| WHAT IS EXPECTED |
The entries below hold a line with "Manage Your Membership (262, 2437)" and a line with "Corporate Ethics (92, 2569)". Return those lines and all that lie between them, exactly and only.
##########
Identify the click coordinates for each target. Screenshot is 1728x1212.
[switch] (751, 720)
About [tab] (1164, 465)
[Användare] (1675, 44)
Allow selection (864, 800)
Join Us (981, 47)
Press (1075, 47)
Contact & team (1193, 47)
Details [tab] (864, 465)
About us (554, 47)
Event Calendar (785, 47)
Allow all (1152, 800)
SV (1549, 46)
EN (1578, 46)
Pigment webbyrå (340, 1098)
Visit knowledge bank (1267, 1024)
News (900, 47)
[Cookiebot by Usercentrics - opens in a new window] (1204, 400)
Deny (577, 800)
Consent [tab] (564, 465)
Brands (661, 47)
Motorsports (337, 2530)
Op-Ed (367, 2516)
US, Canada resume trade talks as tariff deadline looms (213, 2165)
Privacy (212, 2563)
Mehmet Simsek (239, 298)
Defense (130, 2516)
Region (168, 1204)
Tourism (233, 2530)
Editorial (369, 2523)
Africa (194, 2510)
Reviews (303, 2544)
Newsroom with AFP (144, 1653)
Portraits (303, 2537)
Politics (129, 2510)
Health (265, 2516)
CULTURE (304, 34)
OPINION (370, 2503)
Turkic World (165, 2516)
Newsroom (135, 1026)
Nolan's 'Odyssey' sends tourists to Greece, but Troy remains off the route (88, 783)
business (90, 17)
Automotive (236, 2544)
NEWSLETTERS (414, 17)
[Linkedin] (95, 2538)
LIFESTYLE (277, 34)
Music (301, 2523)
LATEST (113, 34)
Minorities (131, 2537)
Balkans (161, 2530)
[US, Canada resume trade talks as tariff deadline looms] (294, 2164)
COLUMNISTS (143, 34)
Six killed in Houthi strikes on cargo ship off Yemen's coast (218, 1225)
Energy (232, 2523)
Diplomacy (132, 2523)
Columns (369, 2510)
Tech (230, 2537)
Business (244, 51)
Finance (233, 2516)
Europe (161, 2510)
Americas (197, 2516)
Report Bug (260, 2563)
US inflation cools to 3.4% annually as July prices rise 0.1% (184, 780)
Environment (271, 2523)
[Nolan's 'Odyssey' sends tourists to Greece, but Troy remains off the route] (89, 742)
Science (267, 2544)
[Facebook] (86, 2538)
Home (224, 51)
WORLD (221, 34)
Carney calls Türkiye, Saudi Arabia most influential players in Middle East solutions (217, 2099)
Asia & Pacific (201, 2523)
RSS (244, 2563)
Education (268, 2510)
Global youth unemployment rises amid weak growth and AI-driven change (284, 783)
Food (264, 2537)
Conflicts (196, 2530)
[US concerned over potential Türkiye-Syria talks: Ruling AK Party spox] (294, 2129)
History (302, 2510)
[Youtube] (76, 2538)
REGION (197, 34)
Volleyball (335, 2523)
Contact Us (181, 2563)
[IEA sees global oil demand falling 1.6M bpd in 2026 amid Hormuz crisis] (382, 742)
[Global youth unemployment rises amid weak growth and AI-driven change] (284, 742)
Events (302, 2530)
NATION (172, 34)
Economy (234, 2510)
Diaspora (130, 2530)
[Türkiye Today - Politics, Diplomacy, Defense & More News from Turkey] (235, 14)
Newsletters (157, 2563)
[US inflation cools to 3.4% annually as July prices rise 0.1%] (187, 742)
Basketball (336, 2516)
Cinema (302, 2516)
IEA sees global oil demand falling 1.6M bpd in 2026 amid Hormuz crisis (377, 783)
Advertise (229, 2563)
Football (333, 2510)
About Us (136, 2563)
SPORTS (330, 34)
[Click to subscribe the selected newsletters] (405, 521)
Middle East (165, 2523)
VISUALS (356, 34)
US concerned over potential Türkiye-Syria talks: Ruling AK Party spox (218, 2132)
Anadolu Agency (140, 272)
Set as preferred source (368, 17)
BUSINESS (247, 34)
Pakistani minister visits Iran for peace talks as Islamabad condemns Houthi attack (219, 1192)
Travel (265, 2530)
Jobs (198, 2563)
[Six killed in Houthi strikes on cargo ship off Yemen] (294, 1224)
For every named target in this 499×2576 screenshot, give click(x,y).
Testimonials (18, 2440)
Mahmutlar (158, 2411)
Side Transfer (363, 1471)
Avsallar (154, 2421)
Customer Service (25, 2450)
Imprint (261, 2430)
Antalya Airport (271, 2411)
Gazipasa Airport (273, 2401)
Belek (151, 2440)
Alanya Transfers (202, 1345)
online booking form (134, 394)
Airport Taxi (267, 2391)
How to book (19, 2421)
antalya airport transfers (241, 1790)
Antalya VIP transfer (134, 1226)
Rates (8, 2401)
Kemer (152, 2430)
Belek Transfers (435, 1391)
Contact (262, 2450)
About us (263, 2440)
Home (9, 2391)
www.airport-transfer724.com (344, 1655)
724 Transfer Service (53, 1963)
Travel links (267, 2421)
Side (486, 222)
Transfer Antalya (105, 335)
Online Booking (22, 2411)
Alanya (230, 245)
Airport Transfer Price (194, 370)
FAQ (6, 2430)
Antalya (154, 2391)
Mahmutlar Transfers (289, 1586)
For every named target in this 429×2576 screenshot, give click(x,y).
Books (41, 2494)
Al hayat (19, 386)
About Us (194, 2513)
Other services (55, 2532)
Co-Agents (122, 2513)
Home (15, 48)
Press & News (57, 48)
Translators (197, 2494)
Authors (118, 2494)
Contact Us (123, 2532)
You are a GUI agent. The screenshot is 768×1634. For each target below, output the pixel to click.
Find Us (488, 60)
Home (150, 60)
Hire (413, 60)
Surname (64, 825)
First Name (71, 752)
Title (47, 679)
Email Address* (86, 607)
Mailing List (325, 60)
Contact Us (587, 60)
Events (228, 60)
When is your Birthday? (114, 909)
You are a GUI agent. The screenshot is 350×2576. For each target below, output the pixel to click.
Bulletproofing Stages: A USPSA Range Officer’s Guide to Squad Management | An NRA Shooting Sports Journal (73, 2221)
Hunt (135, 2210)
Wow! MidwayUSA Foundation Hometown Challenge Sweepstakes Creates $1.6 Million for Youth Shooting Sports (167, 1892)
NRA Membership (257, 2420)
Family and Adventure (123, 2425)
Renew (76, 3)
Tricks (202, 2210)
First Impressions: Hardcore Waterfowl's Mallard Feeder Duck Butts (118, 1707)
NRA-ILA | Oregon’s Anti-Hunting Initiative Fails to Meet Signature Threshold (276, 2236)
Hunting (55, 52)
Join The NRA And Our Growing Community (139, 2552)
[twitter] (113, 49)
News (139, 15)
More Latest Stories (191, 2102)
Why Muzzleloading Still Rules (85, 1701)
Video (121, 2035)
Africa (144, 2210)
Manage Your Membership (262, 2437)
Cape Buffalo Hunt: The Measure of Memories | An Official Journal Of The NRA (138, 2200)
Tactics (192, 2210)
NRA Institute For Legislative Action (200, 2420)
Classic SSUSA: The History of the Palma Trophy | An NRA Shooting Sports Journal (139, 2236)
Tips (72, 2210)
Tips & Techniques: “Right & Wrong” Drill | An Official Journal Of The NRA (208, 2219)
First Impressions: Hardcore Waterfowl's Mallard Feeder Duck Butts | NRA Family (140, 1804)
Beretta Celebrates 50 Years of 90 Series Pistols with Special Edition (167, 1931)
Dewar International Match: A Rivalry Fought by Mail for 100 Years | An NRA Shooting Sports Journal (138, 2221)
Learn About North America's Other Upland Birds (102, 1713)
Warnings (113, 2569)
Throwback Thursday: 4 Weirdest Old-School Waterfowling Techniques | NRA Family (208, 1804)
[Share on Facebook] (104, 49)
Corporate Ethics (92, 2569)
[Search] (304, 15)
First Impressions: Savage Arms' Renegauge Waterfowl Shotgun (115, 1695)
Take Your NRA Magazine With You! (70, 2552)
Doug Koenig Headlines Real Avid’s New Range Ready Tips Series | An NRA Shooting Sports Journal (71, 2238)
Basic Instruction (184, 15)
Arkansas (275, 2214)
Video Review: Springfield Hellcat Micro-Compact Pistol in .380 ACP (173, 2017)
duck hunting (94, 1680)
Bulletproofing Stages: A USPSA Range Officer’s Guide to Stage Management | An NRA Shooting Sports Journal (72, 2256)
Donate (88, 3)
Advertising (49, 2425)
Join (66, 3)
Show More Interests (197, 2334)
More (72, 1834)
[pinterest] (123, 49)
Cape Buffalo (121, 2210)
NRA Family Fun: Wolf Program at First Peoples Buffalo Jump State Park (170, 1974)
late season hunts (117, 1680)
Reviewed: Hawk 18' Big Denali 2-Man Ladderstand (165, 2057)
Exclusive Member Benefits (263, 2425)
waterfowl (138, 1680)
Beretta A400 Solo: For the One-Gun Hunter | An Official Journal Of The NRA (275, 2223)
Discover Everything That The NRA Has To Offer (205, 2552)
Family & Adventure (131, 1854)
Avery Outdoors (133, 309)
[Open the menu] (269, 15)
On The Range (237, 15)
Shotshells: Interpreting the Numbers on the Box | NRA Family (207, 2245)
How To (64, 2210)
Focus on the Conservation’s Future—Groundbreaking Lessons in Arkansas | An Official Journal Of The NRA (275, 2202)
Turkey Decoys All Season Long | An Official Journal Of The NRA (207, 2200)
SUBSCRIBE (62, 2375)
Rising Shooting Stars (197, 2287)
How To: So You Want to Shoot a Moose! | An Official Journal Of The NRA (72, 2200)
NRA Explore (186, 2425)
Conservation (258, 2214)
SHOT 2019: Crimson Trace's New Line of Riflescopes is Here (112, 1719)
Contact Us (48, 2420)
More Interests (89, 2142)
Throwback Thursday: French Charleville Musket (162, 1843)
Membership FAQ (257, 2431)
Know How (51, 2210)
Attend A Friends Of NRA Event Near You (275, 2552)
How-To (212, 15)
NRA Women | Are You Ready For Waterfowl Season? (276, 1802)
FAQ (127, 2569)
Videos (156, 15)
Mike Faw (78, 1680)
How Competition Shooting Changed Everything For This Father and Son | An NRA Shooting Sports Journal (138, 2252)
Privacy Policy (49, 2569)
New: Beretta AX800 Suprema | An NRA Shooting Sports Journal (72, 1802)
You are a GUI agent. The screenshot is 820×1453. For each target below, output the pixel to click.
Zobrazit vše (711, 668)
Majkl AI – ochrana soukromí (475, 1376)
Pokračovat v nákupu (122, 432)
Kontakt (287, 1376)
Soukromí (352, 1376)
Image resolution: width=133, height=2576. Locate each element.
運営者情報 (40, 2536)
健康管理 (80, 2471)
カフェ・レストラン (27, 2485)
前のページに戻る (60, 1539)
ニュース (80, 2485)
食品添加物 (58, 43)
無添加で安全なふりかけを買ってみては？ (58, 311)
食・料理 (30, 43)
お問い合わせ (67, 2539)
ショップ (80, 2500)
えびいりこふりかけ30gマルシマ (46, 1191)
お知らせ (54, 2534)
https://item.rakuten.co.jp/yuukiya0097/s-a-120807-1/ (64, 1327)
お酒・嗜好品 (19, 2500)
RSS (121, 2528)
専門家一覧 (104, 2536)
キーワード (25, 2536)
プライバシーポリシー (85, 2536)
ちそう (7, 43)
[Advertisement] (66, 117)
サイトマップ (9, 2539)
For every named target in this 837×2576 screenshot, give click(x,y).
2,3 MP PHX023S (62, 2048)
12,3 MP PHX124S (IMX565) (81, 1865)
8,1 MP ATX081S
##########
| ANSWER BELOW |
Manage Your Membership (262, 2437)
Cape Buffalo Hunt: The Measure of Memories | An Official Journal Of The NRA (138, 2200)
Tactics (192, 2210)
NRA Institute For Legislative Action (200, 2420)
Classic SSUSA: The History of the Palma Trophy | An NRA Shooting Sports Journal (139, 2236)
Tips (72, 2210)
Tips & Techniques: “Right & Wrong” Drill | An Official Journal Of The NRA (208, 2219)
First Impressions: Hardcore Waterfowl's Mallard Feeder Duck Butts | NRA Family (140, 1804)
Beretta Celebrates 50 Years of 90 Series Pistols with Special Edition (167, 1931)
Dewar International Match: A Rivalry Fought by Mail for 100 Years | An NRA Shooting Sports Journal (138, 2221)
Learn About North America's Other Upland Birds (102, 1713)
Warnings (113, 2569)
Throwback Thursday: 4 Weirdest Old-School Waterfowling Techniques | NRA Family (208, 1804)
[Share on Facebook] (104, 49)
Corporate Ethics (92, 2569)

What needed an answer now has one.